-- What to produce --
Return each of the following rows word for word, leaving every character unchanged.

========================================================================

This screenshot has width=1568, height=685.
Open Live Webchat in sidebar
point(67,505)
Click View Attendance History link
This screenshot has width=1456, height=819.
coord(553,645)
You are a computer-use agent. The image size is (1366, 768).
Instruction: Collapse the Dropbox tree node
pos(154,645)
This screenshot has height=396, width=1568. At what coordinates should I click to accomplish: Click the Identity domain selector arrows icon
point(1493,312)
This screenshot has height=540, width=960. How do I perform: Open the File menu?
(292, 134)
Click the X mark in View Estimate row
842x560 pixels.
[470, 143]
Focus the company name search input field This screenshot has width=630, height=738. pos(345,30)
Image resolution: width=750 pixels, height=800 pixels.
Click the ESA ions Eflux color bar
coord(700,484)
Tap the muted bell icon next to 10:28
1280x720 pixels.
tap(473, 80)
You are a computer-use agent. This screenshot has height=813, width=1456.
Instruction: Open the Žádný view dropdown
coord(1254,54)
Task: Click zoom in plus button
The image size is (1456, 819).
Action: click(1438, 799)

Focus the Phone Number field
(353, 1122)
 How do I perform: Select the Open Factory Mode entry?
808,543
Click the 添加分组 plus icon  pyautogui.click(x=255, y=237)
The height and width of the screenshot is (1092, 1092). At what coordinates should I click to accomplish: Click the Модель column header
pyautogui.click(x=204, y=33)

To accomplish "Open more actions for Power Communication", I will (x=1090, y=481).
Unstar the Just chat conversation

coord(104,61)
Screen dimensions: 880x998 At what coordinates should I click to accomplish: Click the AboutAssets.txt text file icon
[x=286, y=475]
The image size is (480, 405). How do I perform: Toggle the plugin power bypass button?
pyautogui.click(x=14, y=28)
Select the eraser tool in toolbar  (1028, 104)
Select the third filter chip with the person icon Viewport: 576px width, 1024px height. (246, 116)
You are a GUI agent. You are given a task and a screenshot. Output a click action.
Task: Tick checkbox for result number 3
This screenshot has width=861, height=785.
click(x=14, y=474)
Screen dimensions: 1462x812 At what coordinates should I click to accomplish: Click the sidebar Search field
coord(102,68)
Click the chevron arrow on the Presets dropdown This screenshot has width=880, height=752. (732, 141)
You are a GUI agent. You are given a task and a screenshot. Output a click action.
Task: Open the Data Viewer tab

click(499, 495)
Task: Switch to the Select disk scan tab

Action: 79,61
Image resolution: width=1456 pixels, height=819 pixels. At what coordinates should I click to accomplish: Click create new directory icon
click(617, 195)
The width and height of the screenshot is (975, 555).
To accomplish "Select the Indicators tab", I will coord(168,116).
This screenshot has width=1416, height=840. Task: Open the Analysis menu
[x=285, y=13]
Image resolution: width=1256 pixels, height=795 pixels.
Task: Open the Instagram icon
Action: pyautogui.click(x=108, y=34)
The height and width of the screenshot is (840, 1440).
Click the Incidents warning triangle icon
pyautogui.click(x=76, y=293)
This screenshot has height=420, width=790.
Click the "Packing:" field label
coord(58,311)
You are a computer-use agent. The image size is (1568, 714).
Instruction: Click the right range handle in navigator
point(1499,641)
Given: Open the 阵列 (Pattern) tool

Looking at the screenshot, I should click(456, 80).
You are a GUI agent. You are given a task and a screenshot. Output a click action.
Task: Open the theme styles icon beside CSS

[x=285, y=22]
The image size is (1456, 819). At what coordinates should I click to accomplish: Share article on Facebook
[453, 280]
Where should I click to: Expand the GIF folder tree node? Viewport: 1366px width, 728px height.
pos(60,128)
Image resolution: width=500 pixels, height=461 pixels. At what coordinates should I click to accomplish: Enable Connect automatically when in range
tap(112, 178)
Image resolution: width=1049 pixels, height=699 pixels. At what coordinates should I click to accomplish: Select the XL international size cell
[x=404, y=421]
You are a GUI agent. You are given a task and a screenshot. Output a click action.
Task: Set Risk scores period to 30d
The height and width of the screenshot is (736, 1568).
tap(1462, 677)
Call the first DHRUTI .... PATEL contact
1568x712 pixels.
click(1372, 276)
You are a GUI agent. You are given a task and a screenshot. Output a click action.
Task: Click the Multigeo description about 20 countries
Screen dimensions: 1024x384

========================================================================

-- In response --
This screenshot has width=1568, height=685.
Open Live Webchat in sidebar
point(67,505)
Click View Attendance History link
This screenshot has width=1456, height=819.
coord(553,645)
You are a computer-use agent. The image size is (1366, 768).
Instruction: Collapse the Dropbox tree node
pos(154,645)
This screenshot has height=396, width=1568. At what coordinates should I click to accomplish: Click the Identity domain selector arrows icon
point(1493,312)
This screenshot has height=540, width=960. How do I perform: Open the File menu?
(292, 134)
Click the X mark in View Estimate row
842x560 pixels.
[470, 143]
Focus the company name search input field This screenshot has width=630, height=738. pos(345,30)
Image resolution: width=750 pixels, height=800 pixels.
Click the ESA ions Eflux color bar
coord(700,484)
Tap the muted bell icon next to 10:28
1280x720 pixels.
tap(473, 80)
You are a computer-use agent. This screenshot has height=813, width=1456.
Instruction: Open the Žádný view dropdown
coord(1254,54)
Task: Click zoom in plus button
The image size is (1456, 819).
Action: click(1438, 799)

Focus the Phone Number field
(353, 1122)
 How do I perform: Select the Open Factory Mode entry?
808,543
Click the 添加分组 plus icon  pyautogui.click(x=255, y=237)
The height and width of the screenshot is (1092, 1092). At what coordinates should I click to accomplish: Click the Модель column header
pyautogui.click(x=204, y=33)

To accomplish "Open more actions for Power Communication", I will (x=1090, y=481).
Unstar the Just chat conversation

coord(104,61)
Screen dimensions: 880x998 At what coordinates should I click to accomplish: Click the AboutAssets.txt text file icon
[x=286, y=475]
The image size is (480, 405). How do I perform: Toggle the plugin power bypass button?
pyautogui.click(x=14, y=28)
Select the eraser tool in toolbar  (1028, 104)
Select the third filter chip with the person icon Viewport: 576px width, 1024px height. (246, 116)
You are a GUI agent. You are given a task and a screenshot. Output a click action.
Task: Tick checkbox for result number 3
This screenshot has width=861, height=785.
click(x=14, y=474)
Screen dimensions: 1462x812 At what coordinates should I click to accomplish: Click the sidebar Search field
coord(102,68)
Click the chevron arrow on the Presets dropdown This screenshot has width=880, height=752. (732, 141)
You are a GUI agent. You are given a task and a screenshot. Output a click action.
Task: Open the Data Viewer tab

click(499, 495)
Task: Switch to the Select disk scan tab

Action: 79,61
Image resolution: width=1456 pixels, height=819 pixels. At what coordinates should I click to accomplish: Click create new directory icon
click(617, 195)
The width and height of the screenshot is (975, 555).
To accomplish "Select the Indicators tab", I will coord(168,116).
This screenshot has width=1416, height=840. Task: Open the Analysis menu
[x=285, y=13]
Image resolution: width=1256 pixels, height=795 pixels.
Task: Open the Instagram icon
Action: pyautogui.click(x=108, y=34)
The height and width of the screenshot is (840, 1440).
Click the Incidents warning triangle icon
pyautogui.click(x=76, y=293)
This screenshot has height=420, width=790.
Click the "Packing:" field label
coord(58,311)
You are a computer-use agent. The image size is (1568, 714).
Instruction: Click the right range handle in navigator
point(1499,641)
Given: Open the 阵列 (Pattern) tool

Looking at the screenshot, I should click(456, 80).
You are a GUI agent. You are given a task and a screenshot. Output a click action.
Task: Open the theme styles icon beside CSS

[x=285, y=22]
The image size is (1456, 819). At what coordinates should I click to accomplish: Share article on Facebook
[453, 280]
Where should I click to: Expand the GIF folder tree node? Viewport: 1366px width, 728px height.
pos(60,128)
Image resolution: width=500 pixels, height=461 pixels. At what coordinates should I click to accomplish: Enable Connect automatically when in range
tap(112, 178)
Image resolution: width=1049 pixels, height=699 pixels. At what coordinates should I click to accomplish: Select the XL international size cell
[x=404, y=421]
You are a GUI agent. You are given a task and a screenshot. Output a click action.
Task: Set Risk scores period to 30d
The height and width of the screenshot is (736, 1568).
tap(1462, 677)
Call the first DHRUTI .... PATEL contact
1568x712 pixels.
click(1372, 276)
You are a GUI agent. You are given a task and a screenshot. Output a click action.
Task: Click the Multigeo description about 20 countries
Screen dimensions: 1024x384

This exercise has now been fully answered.